*EXERCISE DESCRIPTION*
Write out, word for word, the stretch of items below that opens with the line containing "Given: Open the Gemini 1.5 Flash-8B link" and closes with the line containing "(1535, 810)". Include both of those lines.

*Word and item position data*
---+---

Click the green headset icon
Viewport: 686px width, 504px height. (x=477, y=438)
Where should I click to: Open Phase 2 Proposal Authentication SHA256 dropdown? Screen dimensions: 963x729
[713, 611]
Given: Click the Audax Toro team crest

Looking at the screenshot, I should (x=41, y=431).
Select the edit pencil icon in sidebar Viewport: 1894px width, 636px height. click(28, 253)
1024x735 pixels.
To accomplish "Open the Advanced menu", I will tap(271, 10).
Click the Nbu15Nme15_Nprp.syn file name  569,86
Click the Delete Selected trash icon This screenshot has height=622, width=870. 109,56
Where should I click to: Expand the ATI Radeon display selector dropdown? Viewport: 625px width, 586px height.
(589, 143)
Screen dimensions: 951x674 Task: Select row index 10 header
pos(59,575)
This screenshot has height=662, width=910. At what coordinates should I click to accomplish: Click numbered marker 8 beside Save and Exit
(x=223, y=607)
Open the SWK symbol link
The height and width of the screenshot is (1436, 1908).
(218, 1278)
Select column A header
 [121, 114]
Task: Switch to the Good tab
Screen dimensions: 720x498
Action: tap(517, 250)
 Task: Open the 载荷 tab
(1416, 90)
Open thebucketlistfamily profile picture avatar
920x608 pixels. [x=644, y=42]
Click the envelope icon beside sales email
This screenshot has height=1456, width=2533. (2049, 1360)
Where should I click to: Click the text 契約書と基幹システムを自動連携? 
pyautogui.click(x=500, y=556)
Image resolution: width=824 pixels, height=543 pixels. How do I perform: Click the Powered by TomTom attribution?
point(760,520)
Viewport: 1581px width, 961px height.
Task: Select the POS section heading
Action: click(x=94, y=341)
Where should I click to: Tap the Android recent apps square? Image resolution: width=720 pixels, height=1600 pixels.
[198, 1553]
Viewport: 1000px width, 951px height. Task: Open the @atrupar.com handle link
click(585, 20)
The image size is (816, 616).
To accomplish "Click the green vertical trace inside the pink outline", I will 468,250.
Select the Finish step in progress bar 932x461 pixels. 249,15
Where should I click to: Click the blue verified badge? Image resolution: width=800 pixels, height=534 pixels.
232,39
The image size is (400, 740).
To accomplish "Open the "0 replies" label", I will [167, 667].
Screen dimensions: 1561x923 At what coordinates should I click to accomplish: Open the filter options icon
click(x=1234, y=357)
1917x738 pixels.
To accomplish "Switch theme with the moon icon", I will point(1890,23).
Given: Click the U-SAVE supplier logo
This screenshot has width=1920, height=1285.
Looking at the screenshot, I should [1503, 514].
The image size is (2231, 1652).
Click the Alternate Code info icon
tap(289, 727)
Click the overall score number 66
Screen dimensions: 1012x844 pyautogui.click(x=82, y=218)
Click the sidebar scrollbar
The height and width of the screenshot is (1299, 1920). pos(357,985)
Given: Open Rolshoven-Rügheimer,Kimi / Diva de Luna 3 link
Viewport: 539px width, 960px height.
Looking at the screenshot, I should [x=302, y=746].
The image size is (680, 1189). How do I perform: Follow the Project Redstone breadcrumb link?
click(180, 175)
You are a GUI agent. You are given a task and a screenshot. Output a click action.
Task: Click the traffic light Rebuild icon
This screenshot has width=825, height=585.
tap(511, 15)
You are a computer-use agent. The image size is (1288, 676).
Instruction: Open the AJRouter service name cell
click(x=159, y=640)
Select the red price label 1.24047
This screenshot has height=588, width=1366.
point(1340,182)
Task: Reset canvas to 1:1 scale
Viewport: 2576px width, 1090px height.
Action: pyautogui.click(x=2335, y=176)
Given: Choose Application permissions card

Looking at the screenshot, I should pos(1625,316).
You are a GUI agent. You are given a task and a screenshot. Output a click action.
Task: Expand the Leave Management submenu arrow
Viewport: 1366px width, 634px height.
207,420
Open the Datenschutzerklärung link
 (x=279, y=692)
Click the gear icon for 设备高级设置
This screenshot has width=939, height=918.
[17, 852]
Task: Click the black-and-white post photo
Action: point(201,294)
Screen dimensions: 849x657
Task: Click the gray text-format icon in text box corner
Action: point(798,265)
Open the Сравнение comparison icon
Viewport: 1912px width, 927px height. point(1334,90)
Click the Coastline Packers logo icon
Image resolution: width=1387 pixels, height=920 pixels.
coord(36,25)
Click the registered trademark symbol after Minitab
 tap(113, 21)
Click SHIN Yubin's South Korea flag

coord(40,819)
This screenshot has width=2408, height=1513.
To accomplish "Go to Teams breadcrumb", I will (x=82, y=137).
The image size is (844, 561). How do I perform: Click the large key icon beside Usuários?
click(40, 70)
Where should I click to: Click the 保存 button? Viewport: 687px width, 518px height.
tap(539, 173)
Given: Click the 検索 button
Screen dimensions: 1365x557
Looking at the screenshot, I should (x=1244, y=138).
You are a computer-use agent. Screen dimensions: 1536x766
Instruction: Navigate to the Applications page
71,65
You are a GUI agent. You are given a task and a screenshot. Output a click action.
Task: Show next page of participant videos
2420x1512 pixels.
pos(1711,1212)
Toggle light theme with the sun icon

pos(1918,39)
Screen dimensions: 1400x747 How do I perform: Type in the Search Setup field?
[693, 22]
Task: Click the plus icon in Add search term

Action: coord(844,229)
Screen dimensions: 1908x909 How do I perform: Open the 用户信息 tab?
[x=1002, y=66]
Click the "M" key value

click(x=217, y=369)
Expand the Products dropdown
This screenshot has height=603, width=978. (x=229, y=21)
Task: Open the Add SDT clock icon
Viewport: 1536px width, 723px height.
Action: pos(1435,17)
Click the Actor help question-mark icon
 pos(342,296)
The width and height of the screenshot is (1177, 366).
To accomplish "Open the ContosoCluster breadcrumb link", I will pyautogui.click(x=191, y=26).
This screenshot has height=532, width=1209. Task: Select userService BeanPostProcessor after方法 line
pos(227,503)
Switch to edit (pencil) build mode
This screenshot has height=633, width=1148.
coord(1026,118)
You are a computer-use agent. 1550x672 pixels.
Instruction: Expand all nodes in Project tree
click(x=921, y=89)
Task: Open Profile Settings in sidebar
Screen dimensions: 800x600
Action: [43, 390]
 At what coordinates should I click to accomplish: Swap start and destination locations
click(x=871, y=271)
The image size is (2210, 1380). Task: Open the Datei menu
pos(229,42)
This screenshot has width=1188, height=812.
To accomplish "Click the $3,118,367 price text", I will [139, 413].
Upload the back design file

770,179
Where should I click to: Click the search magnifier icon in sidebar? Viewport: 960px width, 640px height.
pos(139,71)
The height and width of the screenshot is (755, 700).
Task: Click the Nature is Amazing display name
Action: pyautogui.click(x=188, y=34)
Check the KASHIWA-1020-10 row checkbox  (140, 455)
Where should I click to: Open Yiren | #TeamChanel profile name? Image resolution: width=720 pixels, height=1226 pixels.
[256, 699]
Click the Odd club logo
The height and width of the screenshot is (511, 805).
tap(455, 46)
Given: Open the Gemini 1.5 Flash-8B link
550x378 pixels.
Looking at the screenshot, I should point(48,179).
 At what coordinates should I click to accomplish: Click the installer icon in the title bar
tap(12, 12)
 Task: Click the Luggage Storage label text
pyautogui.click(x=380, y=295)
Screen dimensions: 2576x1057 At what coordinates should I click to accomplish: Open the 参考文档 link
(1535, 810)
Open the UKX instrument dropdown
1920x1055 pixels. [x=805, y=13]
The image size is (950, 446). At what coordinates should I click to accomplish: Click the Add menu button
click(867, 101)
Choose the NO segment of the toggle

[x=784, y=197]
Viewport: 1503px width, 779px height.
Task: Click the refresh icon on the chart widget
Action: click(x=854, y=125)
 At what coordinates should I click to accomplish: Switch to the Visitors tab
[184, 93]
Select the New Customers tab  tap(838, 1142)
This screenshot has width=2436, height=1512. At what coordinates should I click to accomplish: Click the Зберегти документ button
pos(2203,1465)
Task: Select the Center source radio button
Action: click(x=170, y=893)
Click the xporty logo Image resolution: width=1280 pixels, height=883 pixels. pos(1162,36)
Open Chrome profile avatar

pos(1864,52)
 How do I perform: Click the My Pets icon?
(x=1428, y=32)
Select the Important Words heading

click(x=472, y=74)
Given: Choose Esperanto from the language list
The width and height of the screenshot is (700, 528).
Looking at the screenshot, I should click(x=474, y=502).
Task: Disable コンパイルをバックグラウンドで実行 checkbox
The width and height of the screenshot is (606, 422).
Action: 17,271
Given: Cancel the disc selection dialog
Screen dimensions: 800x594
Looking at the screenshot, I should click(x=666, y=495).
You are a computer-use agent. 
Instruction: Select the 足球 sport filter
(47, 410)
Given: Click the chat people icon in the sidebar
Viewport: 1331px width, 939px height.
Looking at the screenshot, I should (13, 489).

---+---

*REPLY TO THE EXERCISE*
Given: Open the Gemini 1.5 Flash-8B link
550x378 pixels.
Looking at the screenshot, I should point(48,179).
 At what coordinates should I click to accomplish: Click the installer icon in the title bar
tap(12, 12)
 Task: Click the Luggage Storage label text
pyautogui.click(x=380, y=295)
Screen dimensions: 2576x1057 At what coordinates should I click to accomplish: Open the 参考文档 link
(1535, 810)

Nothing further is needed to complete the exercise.